**Source excerpt**:

Crutcher v. Joyce , 146 F.2d 518 ( 1945 )

  • 146 F.2d 518 (1945)

    CRUTCHER et al.
    JOYCE et al.

    No. 2936.

    Circuit Court of Appeals, Tenth Circuit.

    January 9, 1945.
    Rehearing Denied February 5, 1945.

    *519 James W. Crutcher, of Ridgetop, Tenn., Jack P. White, of Nashville, Tenn., and J. M. Hervey, of Roswell, N. M. (Hervey, Dow, Hill & Hinkle, of Roswell, N. M., on the brief), for appellants.

    James W. Stagner, of Carlsbad, N. M. and O. O. Askren, of Roswell, N. M. (G. T. Watts, of Roswell, N. M., on the brief), for appellee J. F. Joyce.

    Caswell S. Neal, of Carlsbad, N. M., on brief for appellee Ella Joyce.

    Before BRATTON, HUXMAN, and MURRAH, Circuit Judges.

    HUXMAN, Circuit Judge.

    This is the second appeal in this case. See Crutcher v. Joyce, 10 Cir., 134 F.2d 809. The facts in the controversy are recited in detail in our former opinion and only such reference will be made to them as is necessary to a consideration of the questions presented by this appeal. This litigation involves three trusts which were created by J. A. Joyce for the benefit of three of his children, Mattie Joyce Crutcher, Docia Joyce White, and Ella Joyce. His son, appellee J. F. Joyce, was trustee of all three trusts and as such was charged with their administration.

    As pointed out in our former opinion, the Ella Joyce Trust was created subsequent to the other two trusts, and consisted in part of assets which were transferred from the Crutcher and White Trusts. The original complaint attacked the validity of these transfers and sought to recover these funds from the Ella Joyce Trust for the benefit of the Crutcher and White Trusts. The complaint also charged the trustee with mismanagement of the trust property and sought an accounting. Motions were filed by both the trustee and Ella Joyce to dismiss the complaint as to the cause of action asserted against the Ella Joyce Trust. These motions were sustained. Motions were also filed by the trustee and Ella Joyce to strike numerous allegations from the prolix complaint. These were generally sustained and permission was given to file an amended complaint omitting the stricken portions of the original complaint. This was done. An appeal was taken from the judgment of the trial court dismissing the asserted cause of action against the Ella Joyce Trust. We reversed, holding that the complaint stated a cause of action in this respect, and remanded the case for trial upon the merits. This appeal challenges the conclusions reached by the trial court upon the merits.

    The court refused to allow a recovery of the amount which was transferred from the Crutcher and White Trusts to the Ella Joyce Trust at the time it was created, on the ground that they, the beneficiaries, had consented to the transfer and also that they were barred from asserting a claim on account of laches. Whether they had voluntarily and understandingly consented to the transfer of these funds was one of the controverted facts in the case. The evidence is in conflict. There is, however, abundant testimony supporting the finding of the trial court in this respect. It would serve no useful purpose to set it out in detail and would only unduly extend this opinion. The finding of the trial court, being supported by substantial evidence, is approved.

**Written task**: Carry on the Crutcher v. Joyce appellate opinion above from the point where it stops.

**Recorded data**:
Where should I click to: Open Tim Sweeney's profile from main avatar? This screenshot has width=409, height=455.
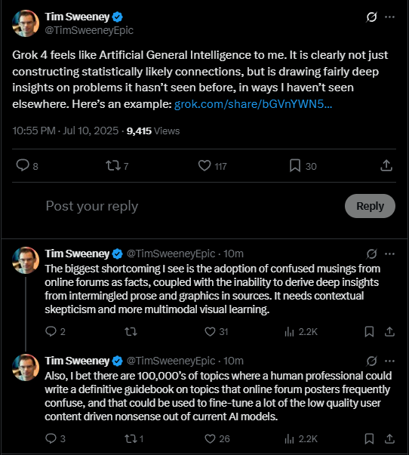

**Exercise result**:
    The court refused to surcharge the trustee with the increased tax liability which resulted in 1943 when the trustee was surcharged with the difference between the earnings on the stock of the National Livestock Company from 1937 to 1943 and the six per cent which the notes held by the estate bore. It is, of course, true that the addition of this increased income in 1943 resulted in a somewhat increased tax for that year. Had this income been returned in each of the years from 1937 to 1943 it would have resulted in a decreased tax in 1943 and in a somewhat larger tax for each of the preceding years. This was a complicated accounting, extending over a considerable number of years. It involved many factors and required the exercise of extensive equitable discretion and consideration by the trial court. It is doubtful if such an accounting can ever be cast in a perfect mold. The trial court had the benefit of many facts and circumstances which are not available to us. In the light of all the circumstances we cannot say that the court abused its discretion in the manner in which this item was handled or that its judgment in this respect resulted in any substantial detriment to the trusts.

    We think the court erred in assessing all costs, including the trustee's *520 attorneys' fees, against the three trusts. It does not follow as a matter of course that costs are allowed to the successful party in an equity proceeding. In McCloskey v. Bowden, 82 N.J.Eq. 410, 89 A. 528, 529, the court said:

    "The award of costs in equity resides in the sound discretion of the court, except where the statute otherwise directs. The language of Vice Chancellor Grey in Riley v. Fithian, 64 N.J.Eq. 259, at page 262, 54 A. 143, at page 144, is pertinent to the situation existing in this cause. He said: `In equity costs are not necessarily awarded to the successful party in the final decree. * * * The complainant, if successful in the cause, may appeal to the fact that the defendant contested the suit, with previous warning of the legal basis of the complainant's claim, as a justification for the allowance of costs.'

    "The rule works e converso, and, as the complainant may recover costs against the defendant who has been warned to do his duty before suit brought, so a complainant who has received a bona fide offer of a proper settlement before bringing suit, but who brings suit more or less vexatiously, will not, in a court of conscience, where the matter is discretionary, be allowed either costs or counsel fee against a defendant who is adjudged to pay practically the sum which, before the bringing of suit, he had accounted for and offered to pay."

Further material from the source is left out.